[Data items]
>>>>

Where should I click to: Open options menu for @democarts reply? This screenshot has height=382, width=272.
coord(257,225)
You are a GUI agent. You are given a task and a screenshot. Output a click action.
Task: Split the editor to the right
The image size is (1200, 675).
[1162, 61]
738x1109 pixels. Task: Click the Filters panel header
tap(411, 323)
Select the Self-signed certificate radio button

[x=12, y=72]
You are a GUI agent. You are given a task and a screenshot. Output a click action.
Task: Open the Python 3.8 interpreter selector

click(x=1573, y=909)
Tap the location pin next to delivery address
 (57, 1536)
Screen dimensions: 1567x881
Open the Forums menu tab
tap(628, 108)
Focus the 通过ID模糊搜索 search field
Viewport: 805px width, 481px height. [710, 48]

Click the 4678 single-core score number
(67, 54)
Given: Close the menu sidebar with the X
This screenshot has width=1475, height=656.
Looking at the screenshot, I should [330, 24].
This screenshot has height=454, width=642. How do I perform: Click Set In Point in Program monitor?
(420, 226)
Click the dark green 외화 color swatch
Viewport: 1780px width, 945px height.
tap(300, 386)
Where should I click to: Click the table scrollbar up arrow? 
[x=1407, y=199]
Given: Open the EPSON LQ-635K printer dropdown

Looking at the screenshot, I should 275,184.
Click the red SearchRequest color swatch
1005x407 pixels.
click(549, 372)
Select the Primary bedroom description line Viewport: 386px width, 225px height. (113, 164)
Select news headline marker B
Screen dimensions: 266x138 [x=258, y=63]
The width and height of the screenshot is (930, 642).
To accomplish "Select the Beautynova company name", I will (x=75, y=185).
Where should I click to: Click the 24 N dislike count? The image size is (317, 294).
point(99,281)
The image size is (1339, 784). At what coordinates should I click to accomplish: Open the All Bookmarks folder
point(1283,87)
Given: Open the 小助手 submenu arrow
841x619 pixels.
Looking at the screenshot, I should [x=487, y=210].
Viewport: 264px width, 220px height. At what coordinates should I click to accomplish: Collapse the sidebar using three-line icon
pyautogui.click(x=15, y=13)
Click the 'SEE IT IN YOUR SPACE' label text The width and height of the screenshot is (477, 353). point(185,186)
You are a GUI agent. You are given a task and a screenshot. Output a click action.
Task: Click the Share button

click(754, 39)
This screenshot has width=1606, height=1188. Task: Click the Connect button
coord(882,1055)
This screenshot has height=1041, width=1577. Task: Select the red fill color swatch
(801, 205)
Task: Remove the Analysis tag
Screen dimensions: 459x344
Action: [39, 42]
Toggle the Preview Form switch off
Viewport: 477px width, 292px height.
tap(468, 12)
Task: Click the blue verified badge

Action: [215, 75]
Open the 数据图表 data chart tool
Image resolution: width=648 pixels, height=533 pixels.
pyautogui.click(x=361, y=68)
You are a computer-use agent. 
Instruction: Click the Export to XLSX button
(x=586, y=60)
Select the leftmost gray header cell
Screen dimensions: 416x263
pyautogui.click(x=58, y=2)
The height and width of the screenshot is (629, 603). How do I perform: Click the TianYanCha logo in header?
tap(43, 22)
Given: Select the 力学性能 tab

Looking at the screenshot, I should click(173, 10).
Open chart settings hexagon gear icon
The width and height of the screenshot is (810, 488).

<<<<

- Short task: Rewrite the listing as a Markdown table with the columns "Row" and "Line", numbering each line and leaving out the blank ones.

- The reply:
| Row | Line |
|---|---|
| 1 | Where should I click to: Open options menu for @democarts reply? This screenshot has height=382, width=272. |
| 2 | coord(257,225) |
| 3 | You are a GUI agent. You are given a task and a screenshot. Output a click action. |
| 4 | Task: Split the editor to the right |
| 5 | The image size is (1200, 675). |
| 6 | [1162, 61] |
| 7 | 738x1109 pixels. Task: Click the Filters panel header |
| 8 | tap(411, 323) |
| 9 | Select the Self-signed certificate radio button |
| 10 | [x=12, y=72] |
| 11 | You are a GUI agent. You are given a task and a screenshot. Output a click action. |
| 12 | Task: Open the Python 3.8 interpreter selector |
| 13 | click(x=1573, y=909) |
| 14 | Tap the location pin next to delivery address |
| 15 |  (57, 1536) |
| 16 | Screen dimensions: 1567x881 |
| 17 | Open the Forums menu tab |
| 18 | tap(628, 108) |
| 19 | Focus the 通过ID模糊搜索 search field |
| 20 | Viewport: 805px width, 481px height. [710, 48] |
| 21 | Click the 4678 single-core score number |
| 22 | (67, 54) |
| 23 | Given: Close the menu sidebar with the X |
| 24 | This screenshot has width=1475, height=656. |
| 25 | Looking at the screenshot, I should [330, 24]. |
| 26 | This screenshot has height=454, width=642. How do I perform: Click Set In Point in Program monitor? |
| 27 | (420, 226) |
| 28 | Click the dark green 외화 color swatch |
| 29 | Viewport: 1780px width, 945px height. |
| 30 | tap(300, 386) |
| 31 | Where should I click to: Click the table scrollbar up arrow?  |
| 32 | [x=1407, y=199] |
| 33 | Given: Open the EPSON LQ-635K printer dropdown |
| 34 | Looking at the screenshot, I should 275,184. |
| 35 | Click the red SearchRequest color swatch |
| 36 | 1005x407 pixels. |
| 37 | click(549, 372) |
| 38 | Select the Primary bedroom description line Viewport: 386px width, 225px height. (113, 164) |
| 39 | Select news headline marker B |
| 40 | Screen dimensions: 266x138 [x=258, y=63] |
| 41 | The width and height of the screenshot is (930, 642). |
| 42 | To accomplish "Select the Beautynova company name", I will (x=75, y=185). |
| 43 | Where should I click to: Click the 24 N dislike count? The image size is (317, 294). |
| 44 | point(99,281) |
| 45 | The image size is (1339, 784). At what coordinates should I click to accomplish: Open the All Bookmarks folder |
| 46 | point(1283,87) |
| 47 | Given: Open the 小助手 submenu arrow |
| 48 | 841x619 pixels. |
| 49 | Looking at the screenshot, I should [x=487, y=210]. |
| 50 | Viewport: 264px width, 220px height. At what coordinates should I click to accomplish: Collapse the sidebar using three-line icon |
| 51 | pyautogui.click(x=15, y=13) |
| 52 | Click the 'SEE IT IN YOUR SPACE' label text The width and height of the screenshot is (477, 353). point(185,186) |
| 53 | You are a GUI agent. You are given a task and a screenshot. Output a click action. |
| 54 | Task: Click the Share button |
| 55 | click(754, 39) |
| 56 | This screenshot has width=1606, height=1188. Task: Click the Connect button |
| 57 | coord(882,1055) |
| 58 | This screenshot has height=1041, width=1577. Task: Select the red fill color swatch |
| 59 | (801, 205) |
| 60 | Task: Remove the Analysis tag |
| 61 | Screen dimensions: 459x344 |
| 62 | Action: [39, 42] |
| 63 | Toggle the Preview Form switch off |
| 64 | Viewport: 477px width, 292px height. |
| 65 | tap(468, 12) |
| 66 | Task: Click the blue verified badge |
| 67 | Action: [215, 75] |
| 68 | Open the 数据图表 data chart tool |
| 69 | Image resolution: width=648 pixels, height=533 pixels. |
| 70 | pyautogui.click(x=361, y=68) |
| 71 | You are a computer-use agent.  |
| 72 | Instruction: Click the Export to XLSX button |
| 73 | (x=586, y=60) |
| 74 | Select the leftmost gray header cell |
| 75 | Screen dimensions: 416x263 |
| 76 | pyautogui.click(x=58, y=2) |
| 77 | The height and width of the screenshot is (629, 603). How do I perform: Click the TianYanCha logo in header? |
| 78 | tap(43, 22) |
| 79 | Given: Select the 力学性能 tab |
| 80 | Looking at the screenshot, I should click(173, 10). |
| 81 | Open chart settings hexagon gear icon |
| 82 | The width and height of the screenshot is (810, 488). |